It's an app for your mobile device that streams NPR stories one by one, podcast style, starting with live news updated hourly, followed by anything else of significance, and continuing with stories related to your listening preferences.

On each item you can click "Interesting" to indicate your preference for more similar material. They are typically mini-segments analogous to a single news article, on the order of 2-15 minutes, though some go longer. There are also specific podcasts to follow such as "Planet Money", "Hidden Brain", and "All Things Considered".

Here's a particularly memorable segment that came up on my steam: http://www.npr.org/sections/money/2010/10/04/130329523/how-f... - 7:50 story of the unexpected and unconventional economists who saved Brazil from (worse) hyperinflation by introducing "virtual currency". Lately it also has a ton of political content.

If you're interested in business, politics, world events, with a bit of science/technology and culture thrown in, then NPR is an excellent listen.

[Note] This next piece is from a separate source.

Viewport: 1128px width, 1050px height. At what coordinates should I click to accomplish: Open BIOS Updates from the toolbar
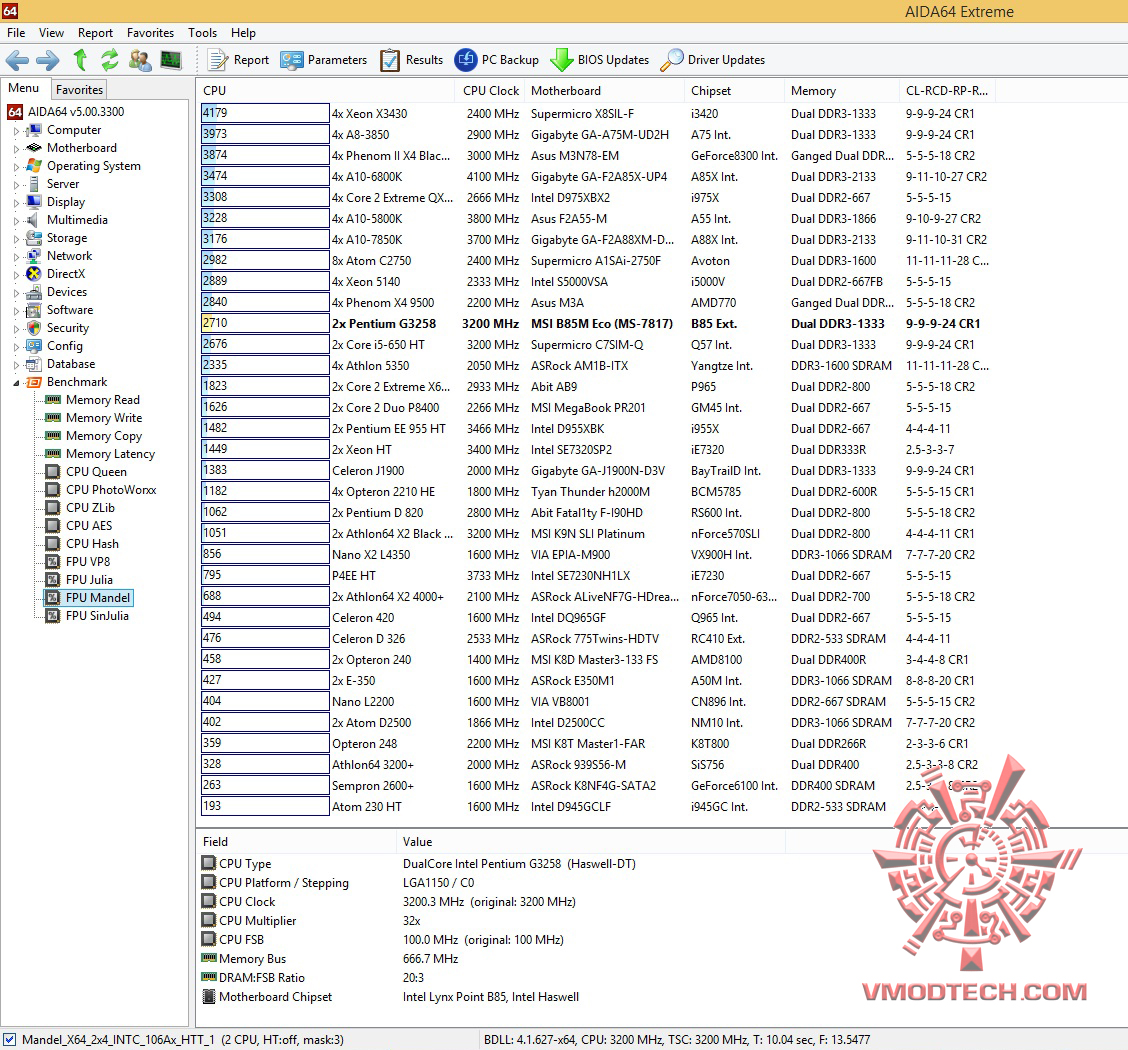click(x=599, y=60)
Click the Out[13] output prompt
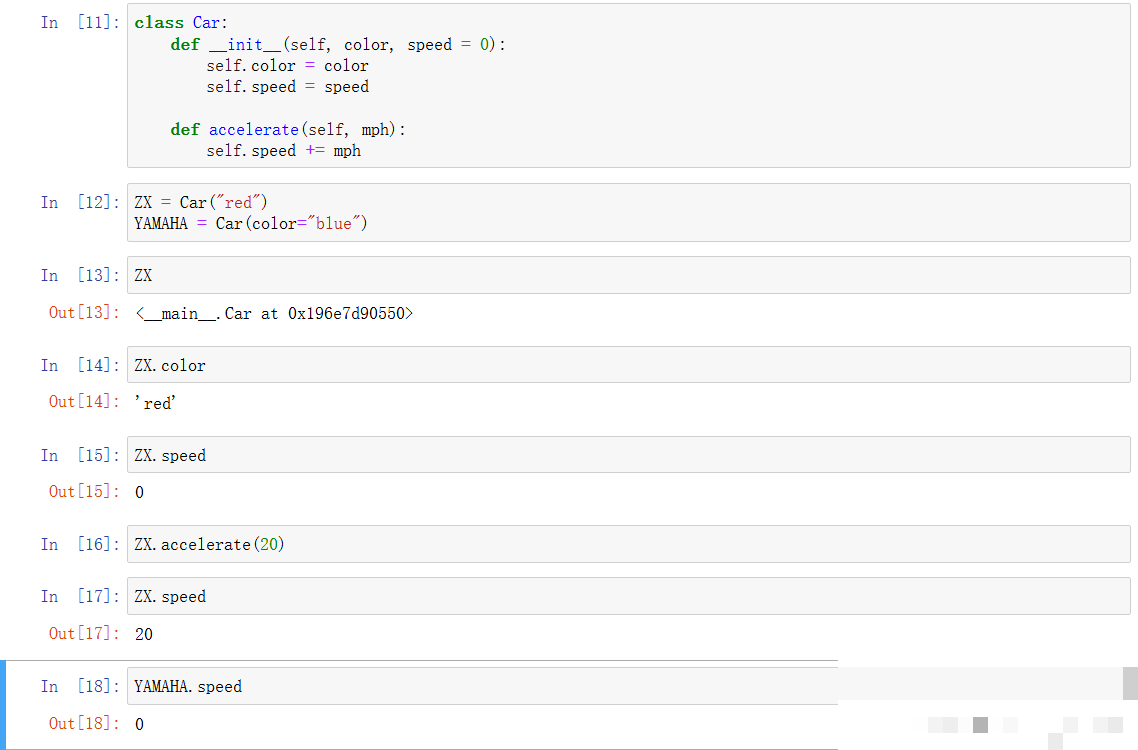 pyautogui.click(x=83, y=313)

It's not usually an activity that I sit down to listen to deliberately, but it does a fantastic job of filling the time while getting dressed in the morning, on the ride to work, etc.

Furthermore, following podcasts normally is kind of a pain in the ass, but NPR One makes it easy: just open the app and press play, and it streams segments until you tell it to stop. It's good for hours of content weekly, and has a large back catalog of past stories as well, which it will stream of it exhausts recent segments.

I'm not sure if it's available outside the US, but for US audiences it's completely free and has very few ads.

1 comments

NPR content is much, much better than CBC content though. And it costs about 1/10th the money per capita.
There are 10x as many people in the USA as in Canada.